An image-free, exact copy of the records below is required.

*** PROVIDED RECORDS ***

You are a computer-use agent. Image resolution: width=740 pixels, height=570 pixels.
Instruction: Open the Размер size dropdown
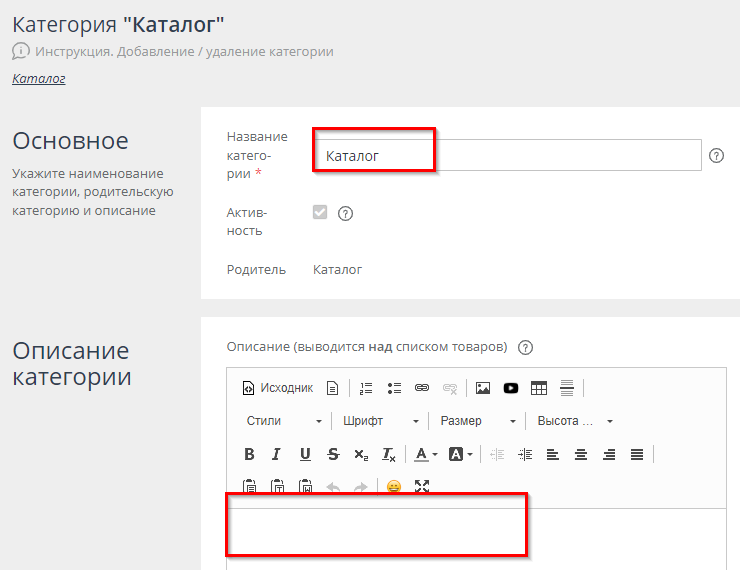pyautogui.click(x=478, y=421)
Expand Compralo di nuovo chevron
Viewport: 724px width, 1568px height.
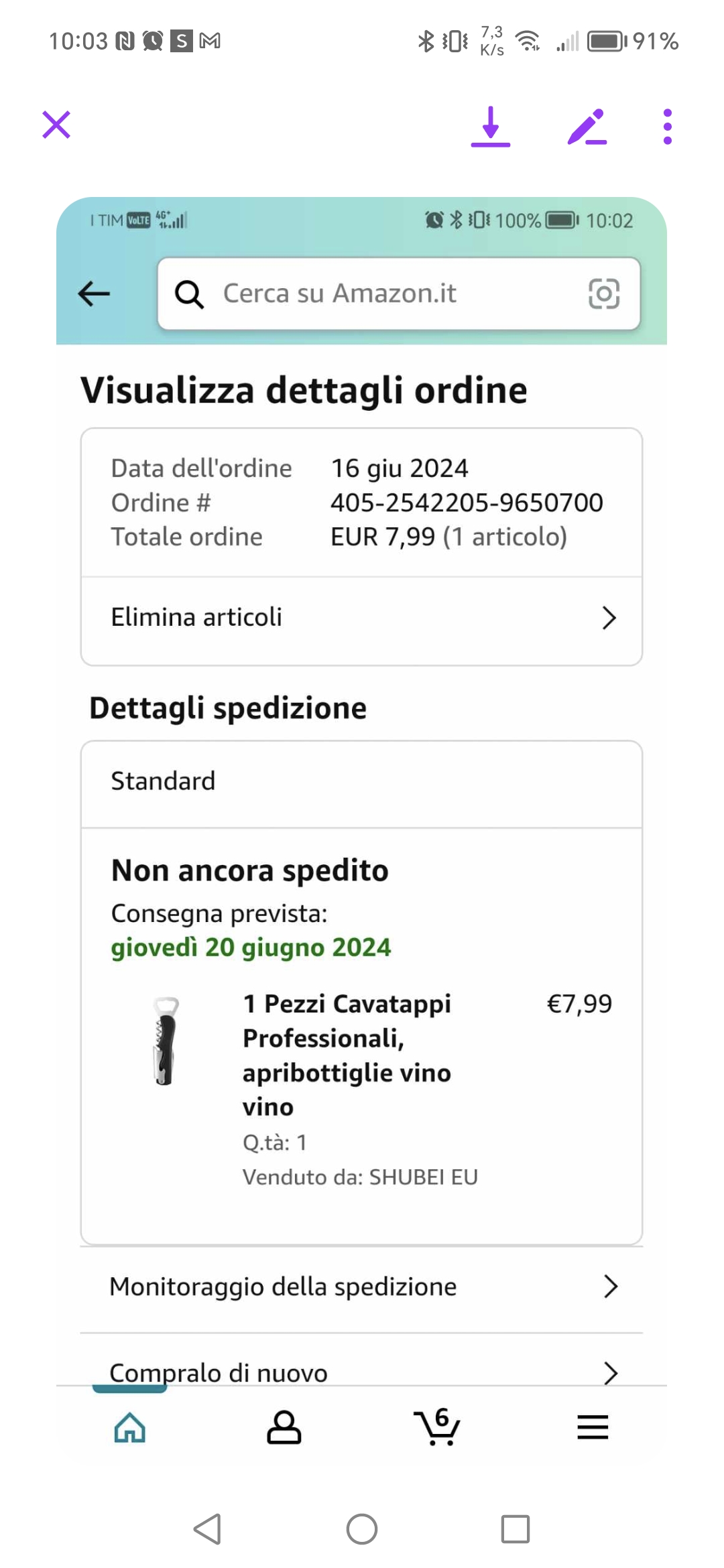coord(610,1372)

*** End of PROVIDED RECORDS ***

RESPONSE TO THIS EXERCISE »
You are a computer-use agent. Image resolution: width=740 pixels, height=570 pixels.
Instruction: Open the Размер size dropdown
pyautogui.click(x=478, y=421)
Expand Compralo di nuovo chevron
Viewport: 724px width, 1568px height.
coord(610,1372)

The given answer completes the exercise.